*Wat wordt gevraagd*:
[1] Geef alle aardrijkskundige namen, zowel straten als plaatsen, die in het tekstfragment staan.
[2] Neem uit het tekstfragment letterlijk over vanaf "Al gauw bleek" tot en met "de knie had.".

*Tekstfragment*:
%%

Al gauw bleek dat hem nog iets anders dwars zat. Het ruwe leven op zee, zonder god en gebod en vooral de manier waarop zeelui doorgaans contact met vrouwen hadden. En wat voor vrouwen? Daarbij zal hem wel te binnen zijn geschoten dat mijn enige seksuele voorlichting bestond uit één, terloops uitgesproken volzin, enkele jaren eerder, nog in de Pluimstraat. Hij zei letterlijk: ‘Wat ze op straat zeggen, moet je niets van geloven’. Over wat ik dan wel moest geloven, werd natuurlijk met geen woord gerept. Al heel gauw zou echter blijken dat dat achteraf ruim voldoende was. Er zijn weinig essentiële zaken in m'n leven geweest die ik, wanneer we de kwaliteit even buiten beschouwing laten, zo snel onder de knie had.

Bovendien had ik al een beetje geoefend. In die tijd gingen we namelijk eens per jaar naar een wielerwedstrijd in Münster, het OPD-Rennen genaamd. De laatste keer dat ik daar ben geweest, was op de terugweg kermis in Burgsteinfurt. Daar hebben we even rondgekeken en raakten in gesprek met twee, uiteraard Duitse, meisjes. Eén van de twee had prachtig lang pikzwart haar, maar foeilelijke benen. Vraag me niet hoe, want zo'n held was ik niet, maar op een of andere manier wist me met haar af te zonderen van de groep en naar de zijkant van het kermisterrein te krijgen. Ik geloof dat Mart vd Heuvel uit Hengelo de weg al had geëffend voor me. Om een oud cliché nog maar eens een keer te gebruiken; van het een kwam het ander. Alleen had ik nog nooit meegemaakt dat alles zo gemakkelijk verliep. Zij was een en al gewilligheid. We begaven ons naar wat in de nabijheid gelegen bosjes. Het had er alle schijn van dat het zou gebeuren. Het was een meisje dat zelf ook initiatieven ontplooide. Hoe dan ook we maakten aanstalten om een en ander met flair af te ronden. Op de achtergrond werd net "Weiß, und Rot, daß sind die Farben der Liebe" gespeeld. Terwijl even later Billy Vaughn met z'n "Sail along Silv'ry Moon" voorbestemd was om de finale te begeleiden. Maar...... zover kwam het niet!
Vóór dat we zover waren, werden we gestoord door voorbijgangers en was alles voorbij. Wat een anti-climax. We zijn toen maar weer teruggeslenterd om de anderen weer te op te zoeken. Ja, de eerste schreden op het sekspad waren toen nog een stuk moeilijker dan tegenwoordig. Maar dit terzijde. M'n vader zat er intussen maar mee.

%%

*Te onderzoeken gegevens*:
%%

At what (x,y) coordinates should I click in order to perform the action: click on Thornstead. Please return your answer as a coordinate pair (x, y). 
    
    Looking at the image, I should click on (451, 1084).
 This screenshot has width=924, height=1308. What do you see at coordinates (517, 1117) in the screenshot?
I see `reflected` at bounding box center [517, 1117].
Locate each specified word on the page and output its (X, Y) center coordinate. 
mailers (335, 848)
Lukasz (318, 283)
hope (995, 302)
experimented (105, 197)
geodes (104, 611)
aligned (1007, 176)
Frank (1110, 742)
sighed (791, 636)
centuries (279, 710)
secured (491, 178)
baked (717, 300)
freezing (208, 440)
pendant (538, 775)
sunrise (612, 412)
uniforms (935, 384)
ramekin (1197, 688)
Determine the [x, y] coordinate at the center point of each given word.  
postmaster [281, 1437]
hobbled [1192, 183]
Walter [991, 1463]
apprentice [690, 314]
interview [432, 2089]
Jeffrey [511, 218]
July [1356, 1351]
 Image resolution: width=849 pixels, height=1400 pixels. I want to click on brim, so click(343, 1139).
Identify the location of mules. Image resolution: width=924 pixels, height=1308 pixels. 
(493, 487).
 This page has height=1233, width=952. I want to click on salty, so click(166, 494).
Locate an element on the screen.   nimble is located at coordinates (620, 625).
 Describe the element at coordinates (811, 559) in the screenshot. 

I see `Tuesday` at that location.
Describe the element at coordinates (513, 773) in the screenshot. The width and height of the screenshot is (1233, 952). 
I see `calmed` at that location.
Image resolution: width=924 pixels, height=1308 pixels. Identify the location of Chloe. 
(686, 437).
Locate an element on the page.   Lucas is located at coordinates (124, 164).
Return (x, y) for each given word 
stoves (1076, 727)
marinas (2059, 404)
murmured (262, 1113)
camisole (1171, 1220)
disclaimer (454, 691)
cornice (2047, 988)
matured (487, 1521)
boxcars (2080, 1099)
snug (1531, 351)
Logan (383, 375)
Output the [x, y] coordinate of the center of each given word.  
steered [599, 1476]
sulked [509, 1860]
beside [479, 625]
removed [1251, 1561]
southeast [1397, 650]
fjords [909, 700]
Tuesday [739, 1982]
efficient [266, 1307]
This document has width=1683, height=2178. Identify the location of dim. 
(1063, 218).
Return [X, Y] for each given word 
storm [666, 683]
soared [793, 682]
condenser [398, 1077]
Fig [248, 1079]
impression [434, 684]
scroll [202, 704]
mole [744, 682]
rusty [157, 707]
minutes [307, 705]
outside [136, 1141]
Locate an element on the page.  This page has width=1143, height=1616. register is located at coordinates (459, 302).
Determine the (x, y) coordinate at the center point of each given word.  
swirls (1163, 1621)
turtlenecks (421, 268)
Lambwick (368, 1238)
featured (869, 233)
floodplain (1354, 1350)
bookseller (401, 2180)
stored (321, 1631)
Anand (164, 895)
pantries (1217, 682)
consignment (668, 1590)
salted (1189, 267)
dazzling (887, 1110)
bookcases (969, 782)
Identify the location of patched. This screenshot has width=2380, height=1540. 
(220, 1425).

%%

*Antwoorden per opdracht*:
[1] Pluimstraat, Münster, Burgsteinfurt, Hengelo

[2]
Al gauw bleek dat hem nog iets anders dwars zat. Het ruwe leven op zee, zonder god en gebod en vooral de manier waarop zeelui doorgaans contact met vrouwen hadden. En wat voor vrouwen? Daarbij zal hem wel te binnen zijn geschoten dat mijn enige seksuele voorlichting bestond uit één, terloops uitgesproken volzin, enkele jaren eerder, nog in de Pluimstraat. Hij zei letterlijk: ‘Wat ze op straat zeggen, moet je niets van geloven’. Over wat ik dan wel moest geloven, werd natuurlijk met geen woord gerept. Al heel gauw zou echter blijken dat dat achteraf ruim voldoende was. Er zijn weinig essentiële zaken in m'n leven geweest die ik, wanneer we de kwaliteit even buiten beschouwing laten, zo snel onder de knie had.